What Happens First ?

Taking the two blocks and the rope as our system. Now for this system taking the forces in the horizontal direction ( or say horizontal component ) , there is the only horizontal component of force (if possible) of the reaction force of pulley on the rope in the right direction.

Case 1 : right block first hits the table if this is the case then at the time of hitting the centre of mass of our so called system has moved leftwards relative to its initial position which is impossible.

so the left block must first leave the table so that centre of mass is moving rightwards only.

Simple solution. Let the right block come down by a certain height, and let it make an angle alpha with horizontal. For the heavier block its a non uniform circular motion. $Tcos(\alpha ) =mg$ also $Tsin(\alpha)= horizontal component of acceleration$

Solving acceleration of right hand block is $mgtan(\alpha)$

For left block acceleration is T itself which is $mg/cos(\alpha)$

Compare both you will find the acceleration is greater for all left block always. Basically u can cut both the cos quantity as it will be perfectly valid for all angles<=90, and at 90 its a collision time, so this approximation can safely be done.

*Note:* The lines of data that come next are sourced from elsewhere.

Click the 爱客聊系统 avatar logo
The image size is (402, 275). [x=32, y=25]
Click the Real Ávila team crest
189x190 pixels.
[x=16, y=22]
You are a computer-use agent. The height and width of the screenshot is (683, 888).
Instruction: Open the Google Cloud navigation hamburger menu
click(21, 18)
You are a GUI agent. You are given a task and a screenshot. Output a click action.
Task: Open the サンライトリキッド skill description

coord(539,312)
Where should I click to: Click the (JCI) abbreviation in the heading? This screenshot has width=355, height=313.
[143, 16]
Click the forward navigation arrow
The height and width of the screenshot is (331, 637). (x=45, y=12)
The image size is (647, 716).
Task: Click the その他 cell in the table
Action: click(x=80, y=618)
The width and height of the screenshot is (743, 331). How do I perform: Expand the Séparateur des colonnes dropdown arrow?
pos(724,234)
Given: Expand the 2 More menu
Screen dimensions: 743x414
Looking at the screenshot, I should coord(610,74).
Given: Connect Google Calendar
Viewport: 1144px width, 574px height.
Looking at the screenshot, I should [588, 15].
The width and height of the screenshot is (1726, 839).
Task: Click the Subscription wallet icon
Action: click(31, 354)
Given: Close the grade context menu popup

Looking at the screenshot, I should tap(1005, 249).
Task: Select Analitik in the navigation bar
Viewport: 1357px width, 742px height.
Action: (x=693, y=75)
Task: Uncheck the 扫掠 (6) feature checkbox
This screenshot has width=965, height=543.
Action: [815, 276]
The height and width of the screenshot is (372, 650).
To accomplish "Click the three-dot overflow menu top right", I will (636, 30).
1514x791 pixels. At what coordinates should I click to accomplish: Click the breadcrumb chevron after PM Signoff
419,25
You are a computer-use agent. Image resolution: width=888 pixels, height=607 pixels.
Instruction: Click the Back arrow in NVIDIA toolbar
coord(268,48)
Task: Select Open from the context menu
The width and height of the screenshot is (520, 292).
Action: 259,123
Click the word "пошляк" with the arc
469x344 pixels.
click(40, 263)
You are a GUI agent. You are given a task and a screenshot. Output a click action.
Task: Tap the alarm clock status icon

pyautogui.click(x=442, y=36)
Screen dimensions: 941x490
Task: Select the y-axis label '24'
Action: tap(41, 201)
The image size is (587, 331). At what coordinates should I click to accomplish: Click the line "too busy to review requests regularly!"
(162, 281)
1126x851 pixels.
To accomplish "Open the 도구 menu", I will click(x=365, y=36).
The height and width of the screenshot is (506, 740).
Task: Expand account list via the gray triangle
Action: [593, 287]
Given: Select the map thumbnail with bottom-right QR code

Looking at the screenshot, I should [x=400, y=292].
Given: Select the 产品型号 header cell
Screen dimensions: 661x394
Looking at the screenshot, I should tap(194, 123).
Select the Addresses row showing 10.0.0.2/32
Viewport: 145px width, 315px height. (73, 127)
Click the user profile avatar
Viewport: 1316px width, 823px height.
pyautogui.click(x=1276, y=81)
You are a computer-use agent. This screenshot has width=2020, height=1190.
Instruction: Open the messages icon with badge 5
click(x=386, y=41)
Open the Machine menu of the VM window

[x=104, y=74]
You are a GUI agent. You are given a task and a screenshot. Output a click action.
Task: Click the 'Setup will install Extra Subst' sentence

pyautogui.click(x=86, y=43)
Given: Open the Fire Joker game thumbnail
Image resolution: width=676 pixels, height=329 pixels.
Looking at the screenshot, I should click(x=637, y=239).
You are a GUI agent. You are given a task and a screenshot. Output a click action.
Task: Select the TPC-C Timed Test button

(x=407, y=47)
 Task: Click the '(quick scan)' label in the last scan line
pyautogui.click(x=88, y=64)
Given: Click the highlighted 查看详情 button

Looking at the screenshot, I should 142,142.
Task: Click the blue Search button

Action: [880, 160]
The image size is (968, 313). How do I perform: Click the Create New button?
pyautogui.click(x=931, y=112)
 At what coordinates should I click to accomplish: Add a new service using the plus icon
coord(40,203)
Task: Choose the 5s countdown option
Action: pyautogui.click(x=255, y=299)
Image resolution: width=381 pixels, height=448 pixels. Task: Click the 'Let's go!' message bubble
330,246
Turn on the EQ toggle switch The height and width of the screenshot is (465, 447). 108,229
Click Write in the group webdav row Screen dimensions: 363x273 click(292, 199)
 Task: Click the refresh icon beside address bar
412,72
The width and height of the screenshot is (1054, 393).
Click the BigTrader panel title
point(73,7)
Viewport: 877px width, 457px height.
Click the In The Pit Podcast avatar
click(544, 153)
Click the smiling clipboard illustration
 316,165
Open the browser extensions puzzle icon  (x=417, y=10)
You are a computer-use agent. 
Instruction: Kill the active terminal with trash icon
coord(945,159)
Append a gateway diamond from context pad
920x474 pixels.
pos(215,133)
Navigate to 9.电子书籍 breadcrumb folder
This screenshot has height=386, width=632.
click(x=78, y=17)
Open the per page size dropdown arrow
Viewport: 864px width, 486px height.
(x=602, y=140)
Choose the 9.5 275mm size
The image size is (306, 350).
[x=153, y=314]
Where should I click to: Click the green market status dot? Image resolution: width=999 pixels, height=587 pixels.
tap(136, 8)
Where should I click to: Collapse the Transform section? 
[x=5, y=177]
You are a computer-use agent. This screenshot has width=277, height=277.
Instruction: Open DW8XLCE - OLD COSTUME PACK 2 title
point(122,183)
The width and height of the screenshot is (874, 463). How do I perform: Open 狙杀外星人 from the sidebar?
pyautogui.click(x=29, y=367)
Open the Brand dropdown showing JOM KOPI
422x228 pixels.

Other ideas include energy considerations and string constraints.

Let us consider a particular time =t;
Since no information is given about friction ; we assume friction to be zero.
Here let angle made by the rope of the falling block with the vertical be $\theta$
{ Since I am Lacking the tools , I am unable to make the diagram }
let tension in string be T

[Block 1] -----------> T

T cos $\theta$ <----- [Block 2]

As we can see both the blocks has to move equal distance relatively.
and also initial horizontal velocity is zero;

Hence the block with more acceleration will take less time

Block 1 is acted upon by more tension hence more acceleration so block 1 will take less time.

Since the force which is applied by pully to the system of two blocks has a component towards right hence center of mass will shift towards right. So before right block hit the table left block reach to end .

the right block will start moving downwards while the left one will start moving rightwards. now we can see that the same force i.e. M*g acts on both the blocks. the left block has to travel a dist of L to reach the pulley but to reach the table the right one has to travel a dist =( (L^2 + H^2) )^(1/2) .... where H can be considered the height of the initially suspended block from the point where it is supposed to strike the table! hence the left block has to travel less distance .

There's no force acting on right block other than gravity. It will go straight down until left block reaches pulley. Problem would be interesting if friction was involved.